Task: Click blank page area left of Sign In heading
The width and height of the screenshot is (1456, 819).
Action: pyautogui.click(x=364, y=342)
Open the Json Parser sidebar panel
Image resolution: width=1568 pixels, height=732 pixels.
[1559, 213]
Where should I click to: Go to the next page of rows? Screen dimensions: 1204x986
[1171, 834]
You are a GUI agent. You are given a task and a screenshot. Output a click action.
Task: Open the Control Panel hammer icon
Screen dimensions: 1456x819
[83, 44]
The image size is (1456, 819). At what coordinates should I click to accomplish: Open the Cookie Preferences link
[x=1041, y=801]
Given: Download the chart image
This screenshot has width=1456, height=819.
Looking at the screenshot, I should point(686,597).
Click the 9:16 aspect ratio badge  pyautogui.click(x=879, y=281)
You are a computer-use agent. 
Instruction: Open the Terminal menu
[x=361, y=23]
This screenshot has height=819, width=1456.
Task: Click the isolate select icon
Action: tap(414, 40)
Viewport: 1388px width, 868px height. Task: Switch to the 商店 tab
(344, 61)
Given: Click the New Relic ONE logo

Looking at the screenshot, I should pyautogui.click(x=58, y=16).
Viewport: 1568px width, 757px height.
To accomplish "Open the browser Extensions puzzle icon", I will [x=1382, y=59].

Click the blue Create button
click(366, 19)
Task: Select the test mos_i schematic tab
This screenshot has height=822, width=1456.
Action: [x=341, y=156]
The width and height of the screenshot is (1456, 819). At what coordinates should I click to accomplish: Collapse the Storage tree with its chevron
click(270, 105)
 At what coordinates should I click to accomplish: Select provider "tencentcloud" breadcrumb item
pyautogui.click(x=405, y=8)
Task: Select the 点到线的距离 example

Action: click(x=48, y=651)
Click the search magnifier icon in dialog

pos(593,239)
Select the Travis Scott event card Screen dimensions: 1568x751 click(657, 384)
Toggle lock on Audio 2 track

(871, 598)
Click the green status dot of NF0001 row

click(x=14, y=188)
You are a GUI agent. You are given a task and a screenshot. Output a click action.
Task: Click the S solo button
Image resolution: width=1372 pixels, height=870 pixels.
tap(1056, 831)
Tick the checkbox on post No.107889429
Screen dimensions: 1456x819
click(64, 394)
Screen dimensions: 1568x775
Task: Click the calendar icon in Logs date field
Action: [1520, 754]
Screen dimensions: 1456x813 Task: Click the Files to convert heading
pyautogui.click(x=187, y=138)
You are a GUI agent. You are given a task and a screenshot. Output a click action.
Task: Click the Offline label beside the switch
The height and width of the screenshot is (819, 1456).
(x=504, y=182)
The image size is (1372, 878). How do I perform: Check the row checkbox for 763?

Aim of the exercise: Copy each record exactly, leaving nothing out.

Output of the exercise:
Task: Click blank page area left of Sign In heading
The width and height of the screenshot is (1456, 819).
Action: pyautogui.click(x=364, y=342)
Open the Json Parser sidebar panel
Image resolution: width=1568 pixels, height=732 pixels.
[1559, 213]
Where should I click to: Go to the next page of rows? Screen dimensions: 1204x986
[1171, 834]
You are a GUI agent. You are given a task and a screenshot. Output a click action.
Task: Open the Control Panel hammer icon
Screen dimensions: 1456x819
[83, 44]
The image size is (1456, 819). At what coordinates should I click to accomplish: Open the Cookie Preferences link
[x=1041, y=801]
Given: Download the chart image
This screenshot has width=1456, height=819.
Looking at the screenshot, I should point(686,597).
Click the 9:16 aspect ratio badge  pyautogui.click(x=879, y=281)
You are a computer-use agent. 
Instruction: Open the Terminal menu
[x=361, y=23]
This screenshot has height=819, width=1456.
Task: Click the isolate select icon
Action: tap(414, 40)
Viewport: 1388px width, 868px height. Task: Switch to the 商店 tab
(344, 61)
Given: Click the New Relic ONE logo

Looking at the screenshot, I should pyautogui.click(x=58, y=16).
Viewport: 1568px width, 757px height.
To accomplish "Open the browser Extensions puzzle icon", I will [x=1382, y=59].

Click the blue Create button
click(366, 19)
Task: Select the test mos_i schematic tab
This screenshot has height=822, width=1456.
Action: [x=341, y=156]
The width and height of the screenshot is (1456, 819). At what coordinates should I click to accomplish: Collapse the Storage tree with its chevron
click(270, 105)
 At what coordinates should I click to accomplish: Select provider "tencentcloud" breadcrumb item
pyautogui.click(x=405, y=8)
Task: Select the 点到线的距离 example

Action: click(x=48, y=651)
Click the search magnifier icon in dialog

pos(593,239)
Select the Travis Scott event card Screen dimensions: 1568x751 click(657, 384)
Toggle lock on Audio 2 track

(871, 598)
Click the green status dot of NF0001 row

click(x=14, y=188)
You are a GUI agent. You are given a task and a screenshot. Output a click action.
Task: Click the S solo button
Image resolution: width=1372 pixels, height=870 pixels.
tap(1056, 831)
Tick the checkbox on post No.107889429
Screen dimensions: 1456x819
click(64, 394)
Screen dimensions: 1568x775
Task: Click the calendar icon in Logs date field
Action: [1520, 754]
Screen dimensions: 1456x813 Task: Click the Files to convert heading
pyautogui.click(x=187, y=138)
You are a GUI agent. You are given a task and a screenshot. Output a click action.
Task: Click the Offline label beside the switch
The height and width of the screenshot is (819, 1456).
(x=504, y=182)
The image size is (1372, 878). How do I perform: Check the row checkbox for 763?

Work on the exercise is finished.